Embattled News Corp. suffered a fresh setback yesterday when Australian competition regulators said its bid to expand its pay-TV operation in the country raised “significant” monopoly issues.

The news will come as a blow to News Corp. – and its chief Rupert Murdoch – as it struggles to overcome a phone hacking scandal in Britain that has seen it abandon its pay-TV expansion plans in Europe.

Subscription TV service Foxtel – 25 per cent owned by News Corp. – has mounted a $2.7 billion takeover bid for regional cable operator Austar, its major rival, in a move that would expand its base into rural Australia.

But the Australian Competition and Consumer Commission ruled that the merger was “likely to result in a substantial lessening of competition” in the pay-TV, audio-visual content and telecoms markets.

“Foxtel and Austar are the only significant providers of subscription television services in Australia,” the ACCC said in its preliminary issues paper.

“The proposed merger would therefore effectively create a near monopoly subscription television provider across Australia.”

The rollout of Canberra’s ambitious National Broadband Network, a $46 billion project to connect 93 per cent of Australians to superfast internet by 2017, would mean greater opportunities for telcos to compete, it added.

“The proposed acquisition would prevent any such competition from occurring,” it said.

The ACCC plans to hand down its final decision in September, but the issues ruling is a significant blow for Foxtel, the remaining 75 per cent of which is owned by telecoms giant Telstra (50 per cent) and Consolidated Media Holdings (25 per cent).

Consolidated Media Holdings is a joint venture of Kerry Stokes’ Seven television network and Consolidated Press Holdings, run by media and casino magnate James Packer.

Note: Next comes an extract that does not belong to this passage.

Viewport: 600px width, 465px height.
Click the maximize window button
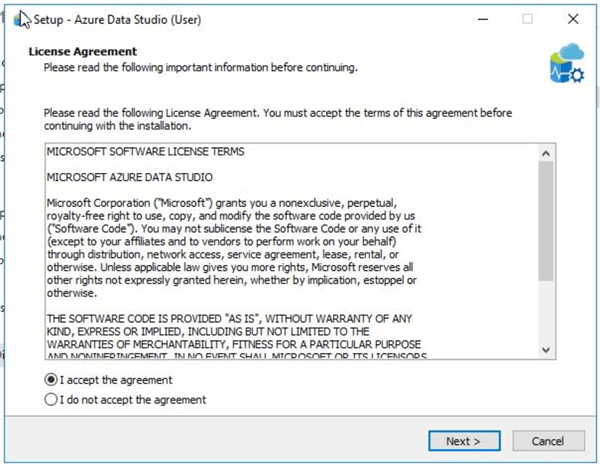pos(527,19)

News Corp. is in the middle of a firefight in Britain where it has closed its top-selling Sunday tabloid the News of the World over a phone hacking scandal that culminated in Mr Murdoch and his son James being grilled this week by MPs.

It also led the 80-year-old mogul to abandon his bid for British pay TV giant BSkyB, while he is also facing an FBI probe and calls for an inquiry in the United States over allegations his company targeted the phones of 9/11 victims.

But ACCC chairman Graeme Samuel said there was “not the slightest connection of any nature whatsoever” between yesterday’s decision and the storm over the phone hacking row.

Meanwhile, Australia on Thursday moved to introduce a legal right to privacy after the phone-hacking scandal, paving the way for people to sue media organisations for serious breaches.

Laws are already in place in Australia to deal with criminal offences related to privacy abuses but there is no statutory right to sue.

The phone-hacking story has been front-page news and Home Affairs Minister Brendan O’Connor said the government would immediately seek the public’s views on introducing a right to privacy.

“The News of the World scandal and other recent mass breaches of privacy, both at home and abroad, have put the spotlight on whether there should be such a right,” he said.

“Right now... there’s no certainty for anyone wanting to sue for an invasion of their privacy,” said Mr O’Connor, whose government is in a running battle with some Murdoch-owned publications.

The announcement came a day after Prime Minister Julia Gillard warned Mr Murdoch’s Australian arm it faced “hard questions” as calls intensify for a media inquiry following the hacking revelations in Britain.

It followed senior ministers lashing out at Sydney’s Daily Telegraph newspaper, accusing the Murdoch-owned daily of being intent on bringing down Ms Gillard’s Labour-led minority coalition government.

Mr Murdoch controls about two-thirds of Australia’s regional and metropolitan newspapers, has a stake in broadcasters Sky News and Fox Sports, and is angling to run the Australia Network, the international public TV channel.

In a scathing editorial, the mogul’s flagship newspaper Down Under, The Australian, hit back, accusing the government of getting caught up “in the feeding frenzy against News Corporation and our proprietor”.

“The creeping opportunism of this government and its coalition partners, the Greens, in trying to use the cover of the News of the World scandal to put pressure on journalists in Australia is troubling,” it said.

“Brendan O’Connor’s ambit claim for a statutory right of privacy makes an extraordinary leap from the British phone-hacking scandal to Australia, where such practices are unknown in journalism and already illegal.”